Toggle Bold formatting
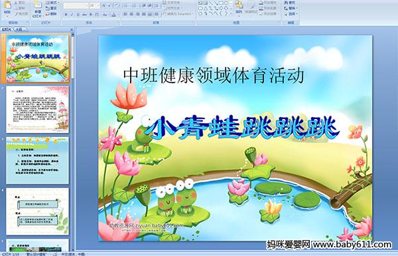(66, 15)
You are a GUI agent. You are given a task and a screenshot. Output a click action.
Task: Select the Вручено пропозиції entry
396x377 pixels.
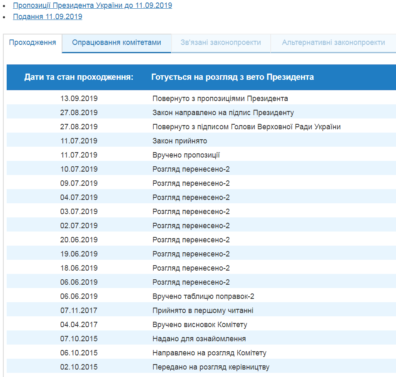(x=186, y=155)
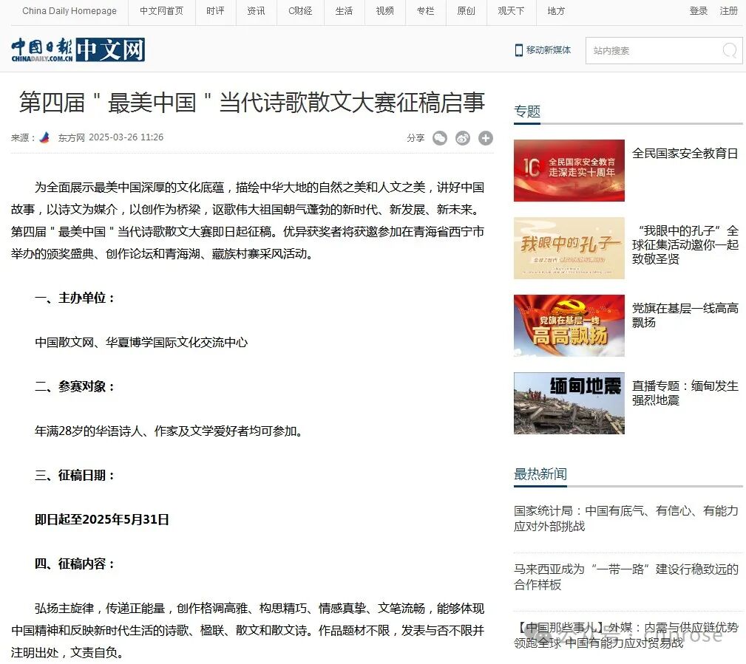Switch to the 时评 section
The width and height of the screenshot is (746, 664).
tap(215, 11)
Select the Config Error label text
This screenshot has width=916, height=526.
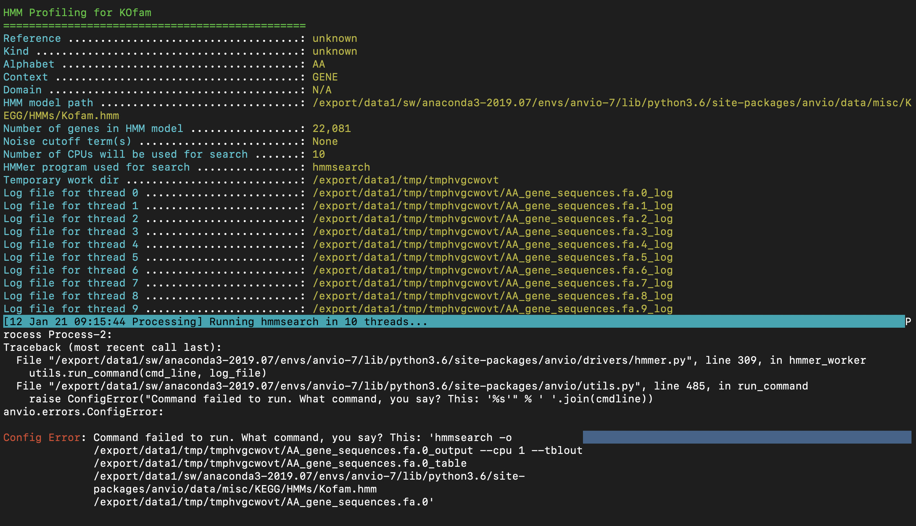coord(41,437)
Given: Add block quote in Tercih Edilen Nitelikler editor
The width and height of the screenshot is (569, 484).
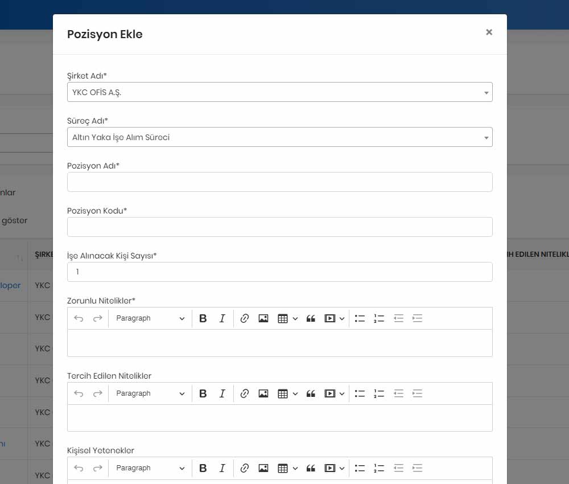Looking at the screenshot, I should (x=311, y=393).
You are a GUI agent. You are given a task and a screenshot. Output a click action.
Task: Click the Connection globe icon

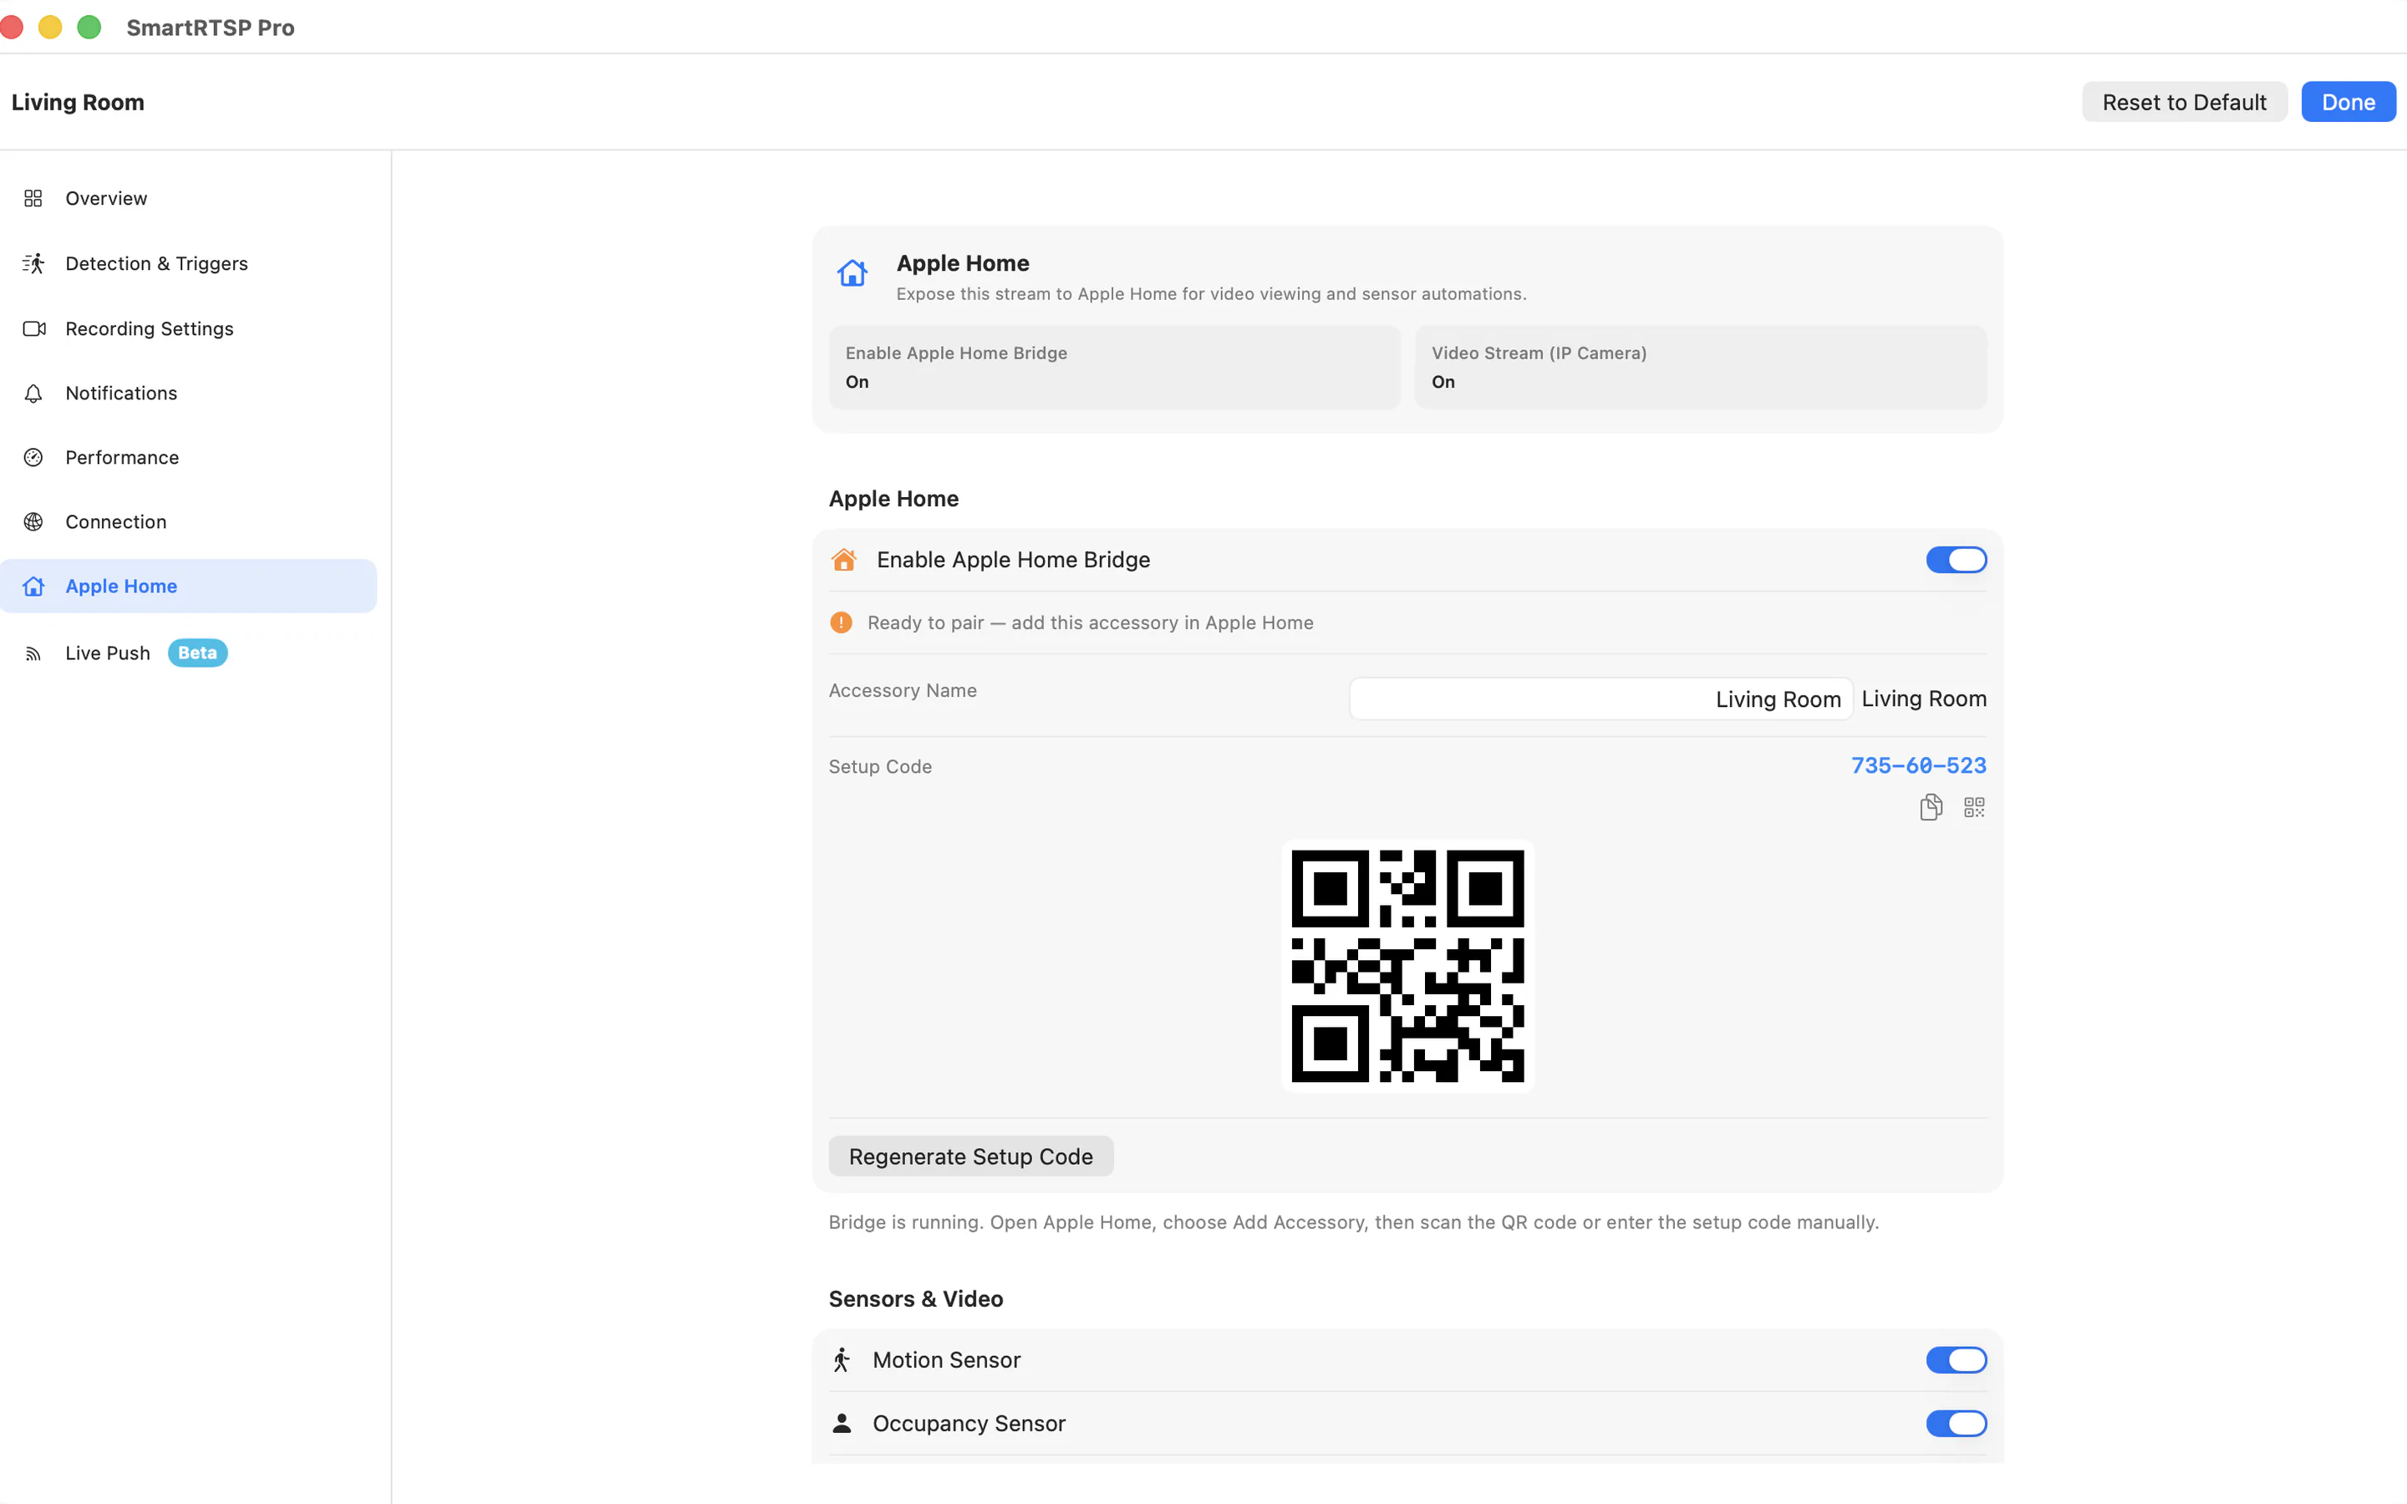34,521
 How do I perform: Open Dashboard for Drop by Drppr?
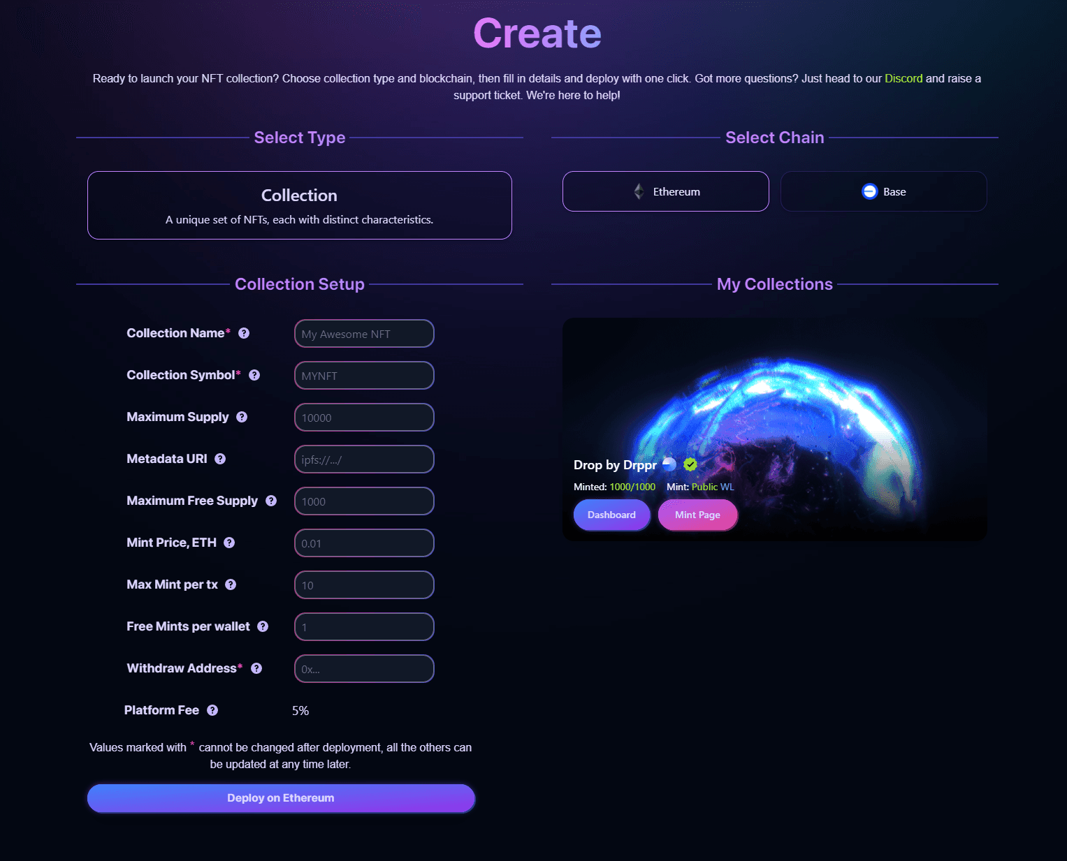pyautogui.click(x=611, y=515)
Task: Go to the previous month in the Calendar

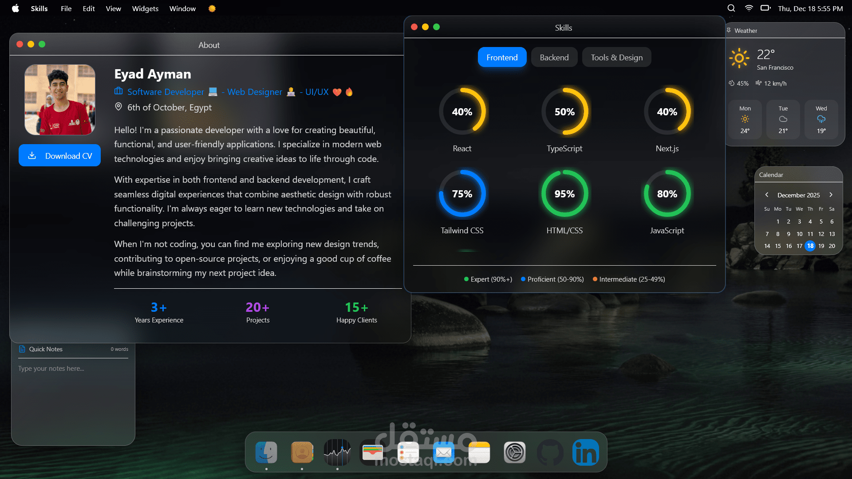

» Directions for this task
Copy out all of the records above word for word, leaving out the pictures.

» Output of the exercise
Toggle Bold formatting
(66, 15)
You are a GUI agent. You are given a task and a screenshot. Output a click action.
Task: Select the Вручено пропозиції entry
396x377 pixels.
(x=186, y=155)
Switch to the 时评 section
The width and height of the screenshot is (746, 664).
tap(215, 11)
Select the Config Error label text
This screenshot has width=916, height=526.
coord(41,437)
Given: Add block quote in Tercih Edilen Nitelikler editor
The width and height of the screenshot is (569, 484).
Looking at the screenshot, I should (x=311, y=393).
You are a GUI agent. You are given a task and a screenshot. Output a click action.
Task: Click the Connection globe icon

34,521
 How do I perform: Open Dashboard for Drop by Drppr?
pyautogui.click(x=611, y=515)
Task: Go to the previous month in the Calendar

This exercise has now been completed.